Andrew Hinton's Understanding Context

I’m reading Andrew Hinton’s fascinating 2014 book Understanding Context. The key idea is that much of the complexity and difficulty that we face when using an app (for example) arises from confusions about the context in which we find ourselves, and the signals we receive from the environment in interpreting that context.

In a wonderful opening chapter (which you can read under Look inside me on the book’s Amazon page), he describes the experience of navigating an airport checkin. One example: he tries to figure out if he qualifies for “SkyPriority” (an accelerated checkin lane) but doesn’t know how it relates to his “SkyMiles” status. The checkin involves a whole raft of overlapping contexts, which Hinton depicts in this diagram:

I’m pondering the connections between these ideas and the ideas of concept design. From a concept design point of view, I would say that each of these personal status questions (do I have “SkyPriority”?) is a question about a particular concept, cast in this form because companies tend to formulate access to services in terms of status, and their marketing departments create a panoply of names for these statuses.

What makes a concept like SkyPriority confusing is that it involves an obscure action in which the airline grants you that status, and that action is hidden from you, and executed by synchronization with other concepts (so that if you reach a certain status level in your SkyMiles, for example, or are flying business class, the action occurs).

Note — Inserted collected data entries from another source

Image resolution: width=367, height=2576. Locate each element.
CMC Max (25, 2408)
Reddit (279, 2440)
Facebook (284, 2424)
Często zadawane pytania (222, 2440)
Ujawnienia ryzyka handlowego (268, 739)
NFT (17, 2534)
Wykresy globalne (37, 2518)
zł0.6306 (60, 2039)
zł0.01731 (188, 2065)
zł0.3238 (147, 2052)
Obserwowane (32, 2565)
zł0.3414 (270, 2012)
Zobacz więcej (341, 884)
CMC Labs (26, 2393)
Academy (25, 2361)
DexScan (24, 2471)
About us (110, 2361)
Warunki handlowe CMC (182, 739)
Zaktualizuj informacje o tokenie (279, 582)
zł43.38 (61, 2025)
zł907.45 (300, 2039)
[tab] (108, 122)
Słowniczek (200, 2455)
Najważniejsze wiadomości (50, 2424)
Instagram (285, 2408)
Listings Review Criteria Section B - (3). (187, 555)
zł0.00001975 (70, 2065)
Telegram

So the complexity arises in part from the way in which multiple concepts are sync’d, and to understand the system as a whole you have to understand those synchronizations.

Imagine in contrast if SkyPriority was simply a fast line that you had to pay for to access by swiping your credit card on entry; then they could have a sign saying “faster TSA line, pay here to enter.” Of course, this would not serve the airline’s purpose of rewarding certain customers, but it illustrates what would make the concept easy to understand.

Note also that this (admittedly unrealistic) redesign localizes the concept in the physical space, and this is in part what makes such a concept easy to understand. When I try to enter my building at MIT nowadays, sometimes the door won’t unlock for me because of some glitch in the app that processes my COVID PCR tests (and the daily attestations I’m required to submit that I am symptom-free); this makes facing the door and trying to understand what’s going on much harder than a traditional door (even a “Norman door”) where any mechanism I need to understand is right in front of me.

Hinton explains that much of the complication of virtual systems comes from the separation of physical space and digital functionality, and seems to imply that traditional physical spaces rarely have overlapping contexts. This seems right to me, and a good explanation of much of the sense of disorientation the airport experience induced.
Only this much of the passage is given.